TASK DESCRIPTION -
Your task is to copy each line in the listing that includes the word "will".

DATA FOR THIS EXERCISE -
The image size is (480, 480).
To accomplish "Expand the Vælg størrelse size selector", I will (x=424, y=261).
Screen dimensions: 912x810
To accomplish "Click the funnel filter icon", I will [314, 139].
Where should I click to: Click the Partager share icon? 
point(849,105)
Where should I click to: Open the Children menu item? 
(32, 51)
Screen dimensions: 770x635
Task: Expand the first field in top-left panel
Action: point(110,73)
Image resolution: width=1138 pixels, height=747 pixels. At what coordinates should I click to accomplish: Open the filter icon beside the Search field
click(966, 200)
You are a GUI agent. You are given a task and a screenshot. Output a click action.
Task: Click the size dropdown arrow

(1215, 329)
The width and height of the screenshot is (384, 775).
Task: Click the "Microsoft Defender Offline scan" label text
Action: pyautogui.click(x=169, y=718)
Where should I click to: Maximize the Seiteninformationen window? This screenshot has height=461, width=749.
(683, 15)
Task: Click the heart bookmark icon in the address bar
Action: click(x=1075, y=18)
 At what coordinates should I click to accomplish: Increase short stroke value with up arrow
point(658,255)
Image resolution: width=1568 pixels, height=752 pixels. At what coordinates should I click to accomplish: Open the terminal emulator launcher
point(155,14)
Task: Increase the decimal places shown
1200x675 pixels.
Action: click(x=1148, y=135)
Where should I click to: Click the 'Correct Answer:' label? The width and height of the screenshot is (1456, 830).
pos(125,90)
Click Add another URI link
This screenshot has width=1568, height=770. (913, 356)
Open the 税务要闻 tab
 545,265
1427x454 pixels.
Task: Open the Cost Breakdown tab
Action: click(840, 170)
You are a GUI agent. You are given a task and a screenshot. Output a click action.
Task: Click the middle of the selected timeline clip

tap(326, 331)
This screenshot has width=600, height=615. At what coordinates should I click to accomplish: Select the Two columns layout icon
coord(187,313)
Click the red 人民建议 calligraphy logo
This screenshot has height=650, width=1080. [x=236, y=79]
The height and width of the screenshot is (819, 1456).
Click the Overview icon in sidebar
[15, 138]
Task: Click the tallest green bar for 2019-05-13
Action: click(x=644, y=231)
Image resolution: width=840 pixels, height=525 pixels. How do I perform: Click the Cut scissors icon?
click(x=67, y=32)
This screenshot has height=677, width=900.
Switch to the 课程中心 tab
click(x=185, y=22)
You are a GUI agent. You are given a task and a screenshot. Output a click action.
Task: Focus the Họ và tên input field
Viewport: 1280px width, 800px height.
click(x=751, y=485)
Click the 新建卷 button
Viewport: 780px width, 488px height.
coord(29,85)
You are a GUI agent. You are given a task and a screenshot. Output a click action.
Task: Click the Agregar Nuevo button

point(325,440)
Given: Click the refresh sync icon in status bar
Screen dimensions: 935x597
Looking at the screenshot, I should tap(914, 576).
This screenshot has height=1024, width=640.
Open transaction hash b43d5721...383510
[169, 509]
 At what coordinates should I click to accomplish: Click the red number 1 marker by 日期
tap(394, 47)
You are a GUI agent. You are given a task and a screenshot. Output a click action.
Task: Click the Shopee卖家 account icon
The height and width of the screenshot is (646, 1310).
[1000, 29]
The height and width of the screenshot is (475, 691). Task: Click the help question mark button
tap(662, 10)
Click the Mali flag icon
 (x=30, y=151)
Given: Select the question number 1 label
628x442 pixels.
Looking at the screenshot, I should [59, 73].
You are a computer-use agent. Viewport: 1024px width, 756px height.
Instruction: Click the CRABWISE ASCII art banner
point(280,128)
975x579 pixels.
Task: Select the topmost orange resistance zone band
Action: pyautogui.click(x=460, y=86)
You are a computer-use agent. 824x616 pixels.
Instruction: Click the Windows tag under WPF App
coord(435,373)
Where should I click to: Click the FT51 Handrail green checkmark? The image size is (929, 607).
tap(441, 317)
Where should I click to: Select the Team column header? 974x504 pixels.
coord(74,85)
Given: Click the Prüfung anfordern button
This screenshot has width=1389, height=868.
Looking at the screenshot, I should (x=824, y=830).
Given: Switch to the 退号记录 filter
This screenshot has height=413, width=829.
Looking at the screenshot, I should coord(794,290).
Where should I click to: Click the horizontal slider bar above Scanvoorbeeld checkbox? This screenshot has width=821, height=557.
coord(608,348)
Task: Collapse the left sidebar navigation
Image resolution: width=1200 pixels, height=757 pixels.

RESULT FOR THIS EXERCISE -
To accomplish "Expand the Vælg størrelse size selector", I will (x=424, y=261).
To accomplish "Click the funnel filter icon", I will [314, 139].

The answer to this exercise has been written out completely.